俺の予測では、俺から歩み寄る提案をすれば友達という一線を守ろうとするテラは引くだろう。
「うぅ、えっと……」
掴む力が弱くなった。俺の予想は正しかったみたいだ。これで一件落着——
「したい……よ」
小さい声だったが、俺に聞こえる声量だった。
聞こえないフリをすることもできた。ただ、おそらく覚悟を持って言った言葉を無視する気にはなれなかった。
俺は片手で隣に座るテラの肩を抱き寄せて、もう片方でテラの頭を撫でた。
テラの肩は小さく、そして軽い。まるで羽根でも触っているかのような。あと少し力を入れれば壊れてしまいそうな儚い体だ。
「どうだ?」
「さっくんの手。おっきくてあったかいよ。こんなの初めて」
テラがなんで俺のことを好意的にどう思っているのか? 若干興味はあるが、今はそこまで踏み込むつもりはない。
ただ、都合のいい関係になるには今がチャンスだ。
「俺はテラを妹みたいに思っている」
嘘だ。俺の最愛の妹である由宇と何かを比べられるはずがない。
俺は『妹』という都合のいい概念をテラに押し付けた。
「さっくん……」
俺にとって、テラ。いや、《死神》は仲間を守るための大事な駒だ。教皇に奪われないような強固な関係性にならなきゃいけない。

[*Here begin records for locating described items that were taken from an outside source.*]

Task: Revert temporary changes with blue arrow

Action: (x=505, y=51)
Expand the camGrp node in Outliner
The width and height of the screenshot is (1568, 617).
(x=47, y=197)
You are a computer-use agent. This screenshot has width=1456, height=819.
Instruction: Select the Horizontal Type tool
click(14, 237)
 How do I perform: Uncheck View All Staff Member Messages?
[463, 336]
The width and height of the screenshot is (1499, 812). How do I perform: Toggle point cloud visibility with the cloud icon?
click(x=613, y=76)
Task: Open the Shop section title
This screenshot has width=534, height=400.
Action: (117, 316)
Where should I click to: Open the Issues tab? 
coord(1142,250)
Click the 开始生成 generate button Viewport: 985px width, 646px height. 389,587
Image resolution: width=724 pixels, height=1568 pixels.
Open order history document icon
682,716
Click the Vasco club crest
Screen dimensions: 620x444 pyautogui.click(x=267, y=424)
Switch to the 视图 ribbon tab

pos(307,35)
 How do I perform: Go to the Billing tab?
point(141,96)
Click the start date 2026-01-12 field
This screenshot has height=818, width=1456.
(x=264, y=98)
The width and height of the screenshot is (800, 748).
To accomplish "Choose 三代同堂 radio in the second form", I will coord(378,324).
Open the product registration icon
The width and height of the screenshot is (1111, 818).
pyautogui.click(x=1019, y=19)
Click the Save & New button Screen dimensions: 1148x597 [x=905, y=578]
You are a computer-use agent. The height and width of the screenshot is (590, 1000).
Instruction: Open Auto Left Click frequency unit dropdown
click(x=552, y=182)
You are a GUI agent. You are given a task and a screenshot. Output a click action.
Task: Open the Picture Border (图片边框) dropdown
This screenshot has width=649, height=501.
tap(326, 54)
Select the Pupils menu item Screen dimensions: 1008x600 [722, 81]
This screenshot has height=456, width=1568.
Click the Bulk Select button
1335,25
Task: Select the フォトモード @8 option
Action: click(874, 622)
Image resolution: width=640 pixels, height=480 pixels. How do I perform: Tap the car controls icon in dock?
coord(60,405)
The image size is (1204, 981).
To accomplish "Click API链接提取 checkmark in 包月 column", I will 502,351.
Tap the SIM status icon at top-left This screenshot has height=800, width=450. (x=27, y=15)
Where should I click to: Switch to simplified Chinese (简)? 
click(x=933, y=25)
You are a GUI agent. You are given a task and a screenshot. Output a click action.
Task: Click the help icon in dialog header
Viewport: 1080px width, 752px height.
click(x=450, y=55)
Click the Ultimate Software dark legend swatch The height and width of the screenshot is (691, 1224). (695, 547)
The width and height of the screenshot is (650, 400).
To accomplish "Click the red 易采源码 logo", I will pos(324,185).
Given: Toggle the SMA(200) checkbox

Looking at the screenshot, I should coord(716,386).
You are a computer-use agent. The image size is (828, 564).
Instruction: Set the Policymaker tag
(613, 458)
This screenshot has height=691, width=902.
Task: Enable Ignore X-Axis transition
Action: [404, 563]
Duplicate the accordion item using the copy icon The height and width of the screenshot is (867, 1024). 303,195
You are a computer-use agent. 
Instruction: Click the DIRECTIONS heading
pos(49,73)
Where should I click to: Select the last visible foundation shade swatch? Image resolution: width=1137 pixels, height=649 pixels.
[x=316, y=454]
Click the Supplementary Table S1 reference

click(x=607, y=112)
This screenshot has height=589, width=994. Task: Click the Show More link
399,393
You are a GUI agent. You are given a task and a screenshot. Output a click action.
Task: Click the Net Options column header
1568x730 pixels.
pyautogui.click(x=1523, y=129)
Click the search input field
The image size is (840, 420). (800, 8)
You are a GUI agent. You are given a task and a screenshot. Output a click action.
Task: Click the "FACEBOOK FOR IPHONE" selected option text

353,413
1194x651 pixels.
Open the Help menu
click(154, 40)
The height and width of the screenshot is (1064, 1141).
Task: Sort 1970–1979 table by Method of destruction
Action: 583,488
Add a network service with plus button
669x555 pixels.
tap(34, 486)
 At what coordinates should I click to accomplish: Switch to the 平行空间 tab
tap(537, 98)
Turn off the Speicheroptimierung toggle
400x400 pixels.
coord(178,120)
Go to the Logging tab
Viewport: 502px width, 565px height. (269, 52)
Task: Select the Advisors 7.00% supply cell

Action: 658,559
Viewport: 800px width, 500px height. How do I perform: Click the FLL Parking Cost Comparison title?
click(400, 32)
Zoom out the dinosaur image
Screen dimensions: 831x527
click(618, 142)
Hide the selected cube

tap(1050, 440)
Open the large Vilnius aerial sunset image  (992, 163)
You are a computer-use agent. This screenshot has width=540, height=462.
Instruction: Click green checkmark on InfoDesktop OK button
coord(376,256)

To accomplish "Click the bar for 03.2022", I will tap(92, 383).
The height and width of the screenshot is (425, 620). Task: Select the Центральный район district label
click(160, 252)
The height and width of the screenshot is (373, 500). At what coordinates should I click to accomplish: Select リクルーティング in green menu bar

できれば依存の関係。少なくとも敵対を躊躇うような関係に。
そのためなら俺は一般的な倫理観なんて簡単に捨てられる。
「一緒にお風呂に入って、一緒に寝よう」
俺は伊代から学んだ。ある程度好意を向けてきている相手ならば多少、踏み込んでも拒否してこない。
「う、うん」
同い年といえど、テラの身長は由宇と同等かそれよりも低い。
俺としては由宇にしていることをするだけだ。
髪と背中を洗ってやって、髪が痛まないように優しく乾かしてやり、歯磨きを一緒にやってから寝る。
テラは恥ずかしがっていたが、断ることまでは出来ずになすがままになっていた。
寝るときに由宇を抱きしめるように優しく抱きしめてから寝ていた。
「ねえ。さっくん」
「なんだ?」
「もう浮気しないって言って欲しいなー」
浮気? その言葉の意味が分からなかった。
「浮気って何をしたら浮気になるんだ?」
「て、テラ以外の女の子と手を繋いだり、抱き合って欲しくない」
「俺を縛ろうってことか?」
「し、縛りたい訳じゃない……よ。ごめん。さ、さっきの言葉は忘れて」
俺に浮気といえるのは光莉と百歩譲って伊代だけだ。
「明日も一緒にいたい。ダメ?」
「明日は家に帰る。それまででいいなら、いいぞ」
「ありがとう……でも、いいや。テラは先に帰っているね」
そこからテラは寝入った。
扱いやすい核弾頭。
《死神》を敵に回せば、厄介極まりないが、味方なら心強い。どこかでこの関係に終止符を打たなければならないが、教皇が生きている間はテラにとって理想に近い関係性を保つ。
今日は記者会見からダンジョンに行き、伊代とデートに行き、最後に死神のお世話をした。
精神と肉体共に疲労をしていたお陰で、死神を抱きかかえたままでも入眠できた。